Accompanying his story is a second article by Hare attempting to show the relationship between Catholicism and the various Orthodox churches:
Orthodoxy's roots trace to early Christianity
As Christianity spread across the Roman Empire in the first three centuries after the death of Christ, leadership was invested in the bishops of five major cities: Jerusalem, Antioch, Alexandria, Rome and finally, Constantinople (today Istanbul).
Known as patriarchs (or in Rome, the pope), these bishops worked together to govern the church. The teaching, doctrines and traditions of the church were developed and defended with no single patriarch exercising primal authority.
Following the legal recognition of Christianity by the Byzantine Emperor Constantine in 312, the church began to clarify and express its beliefs at Ecumenical Councils. In the fifth century, disagreement over these issues led the Assyrian Church of the East and the Oriental Orthodox Churches to leave the original union of the church. They are still separated from the Orthodox Church.

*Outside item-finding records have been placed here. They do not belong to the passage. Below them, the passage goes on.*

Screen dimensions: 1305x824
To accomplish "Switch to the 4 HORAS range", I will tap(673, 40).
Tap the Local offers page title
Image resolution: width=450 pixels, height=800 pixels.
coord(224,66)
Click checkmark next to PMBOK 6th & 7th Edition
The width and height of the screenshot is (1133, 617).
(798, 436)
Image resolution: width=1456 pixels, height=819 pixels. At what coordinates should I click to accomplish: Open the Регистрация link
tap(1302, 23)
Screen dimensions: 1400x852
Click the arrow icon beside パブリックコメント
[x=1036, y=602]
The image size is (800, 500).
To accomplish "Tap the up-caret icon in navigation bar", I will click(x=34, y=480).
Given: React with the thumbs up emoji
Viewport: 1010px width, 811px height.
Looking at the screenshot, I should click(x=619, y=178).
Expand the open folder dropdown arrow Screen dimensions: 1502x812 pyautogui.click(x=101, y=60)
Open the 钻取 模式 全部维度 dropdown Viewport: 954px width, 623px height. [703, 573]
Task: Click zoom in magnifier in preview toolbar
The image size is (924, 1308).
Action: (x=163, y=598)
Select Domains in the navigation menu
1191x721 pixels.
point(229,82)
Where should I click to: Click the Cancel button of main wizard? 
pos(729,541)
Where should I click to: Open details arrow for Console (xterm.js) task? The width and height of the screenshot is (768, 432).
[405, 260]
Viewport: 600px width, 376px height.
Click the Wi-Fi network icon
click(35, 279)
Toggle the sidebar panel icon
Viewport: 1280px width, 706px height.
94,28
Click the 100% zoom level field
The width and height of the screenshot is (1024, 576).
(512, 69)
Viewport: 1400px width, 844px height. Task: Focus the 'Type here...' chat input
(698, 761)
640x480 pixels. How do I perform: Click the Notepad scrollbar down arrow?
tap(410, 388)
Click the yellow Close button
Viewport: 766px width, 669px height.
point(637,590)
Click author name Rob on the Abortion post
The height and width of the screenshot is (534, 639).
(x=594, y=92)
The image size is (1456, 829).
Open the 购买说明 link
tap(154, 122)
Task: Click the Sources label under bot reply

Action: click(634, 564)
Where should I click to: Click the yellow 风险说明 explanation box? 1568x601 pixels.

In the aftermath of the fall of the Roman Empire in the West in 476, the patriarch (pope) of Rome began, of necessity, to exercise more civil authority. But in doing so, he also began to assert his position as the primal leader of the Christian Church. Such a claim was unacceptable to the other patriarchs.
The final break, known as the Great Schism, came in 1054, when each side excommunicated the other ...
As sources for the above Hare cites, "Joseph Kelly, professor emeritus of religious studies at Nazareth College and liaison from the Roman Catholic Diocese of Rochester to the Orthodox community; and Rev. Ken James Stavrevsky, rector of St. John the Baptist Orthodox Church in Rochester."
This is a somewhat interesting retelling of Church history which, I believe, would come as something of a surprise to such folks as Irenaeus, Ignatius of Antioch and Augustine of Hippo, to name but a few of the early Church leaders - both from the East and the West - who looked to the Bishop of Rome for leadership in faith and morals.